We need to be at the other side of the telephone of an email and see ourselves as just united in these efforts to try to improve things, share those typologies that we are seeing and learn from them and try to be faster. But I think that 20 years down the line, we’ll still be here talking about the new typologies and the new methods and new technology that we could use to detect scams. But yeah, it’s the machine against the machine.
Michela Tindera
Yeah. Helen, what do you think?
Helen Child
The AI one is a fascinating one, but I asked the guys at Invela that are building the trust platform what they’re doing in AI, ’cause they wanted AI, they wanted to learn, because it’s moving so quickly. So it’s a great opportunity to learn. And they started talking to me about trust and governance, and that sort of seemed to get it on to home territory for me anyway. I know about trust, I know about governance, and I said, OK, tell me more. Let me. And they said it’s . . . I’m gonna just read from my notes, ’cause I’m not an AI expert. They said that everything they do at Invela is grounded in evidence and that every AI output references live data. And then the second point that they told me, which I found really reassuring, is this human-in-the loop concept. And I wondered if we shouldn’t all be talking more about human in the loop, because that would seem to me to build more trust into what we all need to do. The . . . Not the poison part, but the antidote part, I think it’s a great — I use that internally now — but I think if we talked more about the human in the loop, that would help to accelerate good use of AI. I mean, we talked about, yeah . . .
Michela Tindera
What does that mean exactly? Human in the loop?
Helen Child
OK. Let me read my notes, OK (laughter), because I’m not an AI expert: anomalous and critical decisions automatically escalated for human review. OK. And this, the Invela’s trust and governance, is built by some former ex-Google guys and some very senior execs in the industry. And what they’ve said is that you need this human in the loop, ie, you know, AI first, but then get humans to monitor and to review it.

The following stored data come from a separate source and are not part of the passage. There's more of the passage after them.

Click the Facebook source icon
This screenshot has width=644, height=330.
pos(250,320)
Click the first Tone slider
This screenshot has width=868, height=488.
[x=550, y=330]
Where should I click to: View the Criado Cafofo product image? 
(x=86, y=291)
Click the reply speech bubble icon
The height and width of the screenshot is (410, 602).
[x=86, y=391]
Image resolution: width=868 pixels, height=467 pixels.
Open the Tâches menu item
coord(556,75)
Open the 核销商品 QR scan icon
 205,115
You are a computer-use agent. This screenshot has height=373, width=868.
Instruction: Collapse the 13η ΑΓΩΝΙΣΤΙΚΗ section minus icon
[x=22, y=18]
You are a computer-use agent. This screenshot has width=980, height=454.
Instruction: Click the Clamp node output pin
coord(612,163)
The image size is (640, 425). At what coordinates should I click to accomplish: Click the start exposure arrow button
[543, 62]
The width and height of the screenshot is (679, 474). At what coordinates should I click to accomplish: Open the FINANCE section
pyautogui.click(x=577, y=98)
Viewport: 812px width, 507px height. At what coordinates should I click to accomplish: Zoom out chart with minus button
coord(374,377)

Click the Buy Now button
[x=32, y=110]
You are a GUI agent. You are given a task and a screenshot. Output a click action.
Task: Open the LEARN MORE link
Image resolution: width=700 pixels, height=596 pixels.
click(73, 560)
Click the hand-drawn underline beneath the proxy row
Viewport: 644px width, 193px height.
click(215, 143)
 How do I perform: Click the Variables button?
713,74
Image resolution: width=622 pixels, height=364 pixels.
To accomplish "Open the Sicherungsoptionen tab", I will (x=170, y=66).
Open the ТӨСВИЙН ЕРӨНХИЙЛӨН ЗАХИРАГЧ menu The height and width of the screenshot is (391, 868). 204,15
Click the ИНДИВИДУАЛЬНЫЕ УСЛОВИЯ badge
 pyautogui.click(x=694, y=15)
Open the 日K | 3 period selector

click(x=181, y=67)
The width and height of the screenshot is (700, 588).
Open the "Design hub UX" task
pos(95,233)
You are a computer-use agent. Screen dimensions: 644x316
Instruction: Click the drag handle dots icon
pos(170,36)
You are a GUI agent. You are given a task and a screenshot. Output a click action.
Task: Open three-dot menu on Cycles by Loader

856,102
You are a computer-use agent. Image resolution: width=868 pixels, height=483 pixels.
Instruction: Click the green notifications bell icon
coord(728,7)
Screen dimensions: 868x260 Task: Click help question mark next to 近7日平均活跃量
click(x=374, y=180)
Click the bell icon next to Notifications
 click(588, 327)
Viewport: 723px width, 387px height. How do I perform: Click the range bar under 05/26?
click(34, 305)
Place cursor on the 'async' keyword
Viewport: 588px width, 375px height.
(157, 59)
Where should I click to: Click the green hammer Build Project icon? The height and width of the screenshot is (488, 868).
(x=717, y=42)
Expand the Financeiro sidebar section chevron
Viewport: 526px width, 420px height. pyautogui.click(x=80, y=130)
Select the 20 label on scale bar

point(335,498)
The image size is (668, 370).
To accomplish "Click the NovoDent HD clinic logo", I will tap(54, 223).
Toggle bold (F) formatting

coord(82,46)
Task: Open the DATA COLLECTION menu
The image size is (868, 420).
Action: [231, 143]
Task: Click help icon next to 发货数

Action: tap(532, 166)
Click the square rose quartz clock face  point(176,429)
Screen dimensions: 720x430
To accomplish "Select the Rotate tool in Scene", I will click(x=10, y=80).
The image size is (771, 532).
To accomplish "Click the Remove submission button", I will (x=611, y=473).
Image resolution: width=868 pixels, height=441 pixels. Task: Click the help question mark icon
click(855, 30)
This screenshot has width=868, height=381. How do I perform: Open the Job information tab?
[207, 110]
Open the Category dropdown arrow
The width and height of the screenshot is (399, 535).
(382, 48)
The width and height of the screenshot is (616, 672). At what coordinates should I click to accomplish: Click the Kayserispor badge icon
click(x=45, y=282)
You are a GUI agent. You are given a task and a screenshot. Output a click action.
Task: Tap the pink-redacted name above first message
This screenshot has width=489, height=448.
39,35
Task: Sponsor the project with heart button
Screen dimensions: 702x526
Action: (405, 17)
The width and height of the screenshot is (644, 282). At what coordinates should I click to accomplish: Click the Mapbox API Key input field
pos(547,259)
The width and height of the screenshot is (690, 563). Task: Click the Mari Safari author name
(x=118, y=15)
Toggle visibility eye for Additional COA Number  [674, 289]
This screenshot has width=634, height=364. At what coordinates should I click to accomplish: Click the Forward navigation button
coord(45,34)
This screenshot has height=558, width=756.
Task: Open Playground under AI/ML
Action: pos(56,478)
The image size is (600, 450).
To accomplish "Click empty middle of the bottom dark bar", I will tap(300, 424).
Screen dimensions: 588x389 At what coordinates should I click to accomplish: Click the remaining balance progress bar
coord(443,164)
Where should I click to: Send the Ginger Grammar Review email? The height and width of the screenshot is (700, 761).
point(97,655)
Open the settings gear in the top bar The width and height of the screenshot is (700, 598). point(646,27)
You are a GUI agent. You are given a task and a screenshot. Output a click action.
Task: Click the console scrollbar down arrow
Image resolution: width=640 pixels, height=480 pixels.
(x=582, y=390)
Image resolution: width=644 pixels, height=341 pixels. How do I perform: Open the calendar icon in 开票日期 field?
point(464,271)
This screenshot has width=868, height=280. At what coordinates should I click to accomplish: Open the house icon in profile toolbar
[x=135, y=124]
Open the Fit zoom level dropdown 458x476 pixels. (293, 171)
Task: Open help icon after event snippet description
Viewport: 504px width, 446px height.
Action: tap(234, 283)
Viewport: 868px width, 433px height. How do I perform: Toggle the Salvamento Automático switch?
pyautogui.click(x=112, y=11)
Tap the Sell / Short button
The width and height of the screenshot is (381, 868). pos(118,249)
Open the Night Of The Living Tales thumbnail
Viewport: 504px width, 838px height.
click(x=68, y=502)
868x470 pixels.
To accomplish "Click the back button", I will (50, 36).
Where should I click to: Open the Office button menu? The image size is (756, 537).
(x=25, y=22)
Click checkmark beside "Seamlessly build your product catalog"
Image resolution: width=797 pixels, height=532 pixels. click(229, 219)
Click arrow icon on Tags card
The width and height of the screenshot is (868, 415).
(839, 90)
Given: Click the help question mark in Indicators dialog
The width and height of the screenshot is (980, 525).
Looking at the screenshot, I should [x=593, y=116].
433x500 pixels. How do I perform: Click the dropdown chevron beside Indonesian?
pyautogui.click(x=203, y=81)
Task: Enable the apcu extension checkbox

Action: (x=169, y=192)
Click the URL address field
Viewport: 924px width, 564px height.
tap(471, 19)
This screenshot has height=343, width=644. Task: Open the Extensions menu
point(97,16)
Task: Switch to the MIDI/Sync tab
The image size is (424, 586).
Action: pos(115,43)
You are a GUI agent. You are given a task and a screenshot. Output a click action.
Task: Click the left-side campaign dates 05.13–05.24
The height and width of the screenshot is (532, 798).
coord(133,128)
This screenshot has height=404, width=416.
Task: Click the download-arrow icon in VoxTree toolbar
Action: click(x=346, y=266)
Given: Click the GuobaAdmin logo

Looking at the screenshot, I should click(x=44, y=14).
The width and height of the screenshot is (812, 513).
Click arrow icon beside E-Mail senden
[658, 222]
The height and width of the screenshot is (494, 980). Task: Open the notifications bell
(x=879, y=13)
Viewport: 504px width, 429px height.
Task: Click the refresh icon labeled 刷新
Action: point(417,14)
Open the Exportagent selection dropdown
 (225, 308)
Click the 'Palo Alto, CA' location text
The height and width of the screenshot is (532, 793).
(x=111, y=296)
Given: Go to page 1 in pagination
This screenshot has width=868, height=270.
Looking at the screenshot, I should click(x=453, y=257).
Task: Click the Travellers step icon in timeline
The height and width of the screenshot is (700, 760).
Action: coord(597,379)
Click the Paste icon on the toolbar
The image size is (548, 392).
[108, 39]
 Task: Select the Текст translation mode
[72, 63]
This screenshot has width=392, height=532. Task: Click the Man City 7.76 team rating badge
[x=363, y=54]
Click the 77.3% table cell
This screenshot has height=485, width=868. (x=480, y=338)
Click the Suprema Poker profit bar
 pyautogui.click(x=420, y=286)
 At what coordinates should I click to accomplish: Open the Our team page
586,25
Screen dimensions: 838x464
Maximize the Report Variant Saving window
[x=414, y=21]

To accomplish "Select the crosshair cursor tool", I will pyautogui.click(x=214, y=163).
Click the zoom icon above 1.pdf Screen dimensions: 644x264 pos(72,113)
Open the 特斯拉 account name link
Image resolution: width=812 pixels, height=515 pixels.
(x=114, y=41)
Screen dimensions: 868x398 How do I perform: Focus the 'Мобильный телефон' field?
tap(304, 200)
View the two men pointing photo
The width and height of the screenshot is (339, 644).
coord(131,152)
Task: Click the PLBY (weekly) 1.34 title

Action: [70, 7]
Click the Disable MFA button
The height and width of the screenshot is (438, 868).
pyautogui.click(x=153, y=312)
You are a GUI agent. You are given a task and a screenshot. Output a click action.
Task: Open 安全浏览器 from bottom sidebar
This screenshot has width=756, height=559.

And then also there, there’s a way of AI marking its own homework as well. And that’s an integral part of trust and governance. But then they also said was that it goes back to some that we all know in this room; it’s also a data segregation and good data management principles. So I think AI sort of goes across all of our business, and we know a lot of this stuff anyway. We know about trust and governance models, we know about data aggregation, we know about four eyes back in the day. You know, you’d have four people looking at every document before you sent that transfer back in the days of Apacs. And that’s, you know, Apacs 30 and 40. That dates me. You know, so we know a lot of this. It’s just, I think, bringing those good principles into practice now with the advantages that AI can bring. Wouldn’t you agree?
Elliot Smither
Yeah. I mean, I cover a lot of wealth management in my job. Wealth management, private banking, and you’re talking about the human in the loop. That’s always traditionally, particularly at that high net worth end. It’s been a people business, a relationship business, and they’ve always talked about that. But you go to the wealth management summits now, you talk to the private banks, they’re all getting increasingly involved in AI and increasingly involved in this stuff because they’re trying to move further down the wealth trend. Either get the next generation, get their business, or get the mass affluent business, and you simply have to use AI and stuff like that for that. But they’ll all be talking about how the way you can target that and serve those people with that sort of relationship in mind is, again, getting to know your customers, but maybe through a digital lens, like they can programme it. So they get to know how these people invest and move money, and that flags will be raised immediately if they start doing stuff out of character. So that is definitely a way that if you . . . But obviously it’s only as good as the data that’s being put in at the right-hand side, but there’s no doubt that AI has to be a part of the solution because you can’t do this at scale, and you can’t do it at speed and 24 hours without it.
Helen Child
And to your point about regulation, you know, our regulator, the FCA has asked the industry to step up. Well, if you look at an open data economy, which is where we’re going, that by default is, you know, open across many, many regulated environments. So we have about 150 regulators. You cannot get a piece of regulation that monitors and polices all of that. So we need to, as an industry, step up, and bring some solutions to the market rather than waiting for the regulators who will never, ever be ahead of a game in this market. They can, you know, to the point you were making, they can certainly advise and signpost us into what best practice looks like. But we really do need the industry to step up.
Michela Tindera
Ethan, I wanted to ask you, so you are working across many businesses. What are you seeing that is working in the AI space?
Ethan Salathiel
We are seeing . . . Well, I mean, it’s AI versus AI, as we’ve heard. And a lot of this is about real-time detection, and there’s a lot of technology vendors at the event today. It’s about real-time, you know, speed of application. We’re seeing machine learning deployed in a lot of our banking systems to Elliot’s point, detect patterns, and then the AI sort of overlaying that to give the context, to make decisions quickly off the back of those patterns that are, you know, anonymous against sort of what’s expected from that particular user, so it is an exciting space.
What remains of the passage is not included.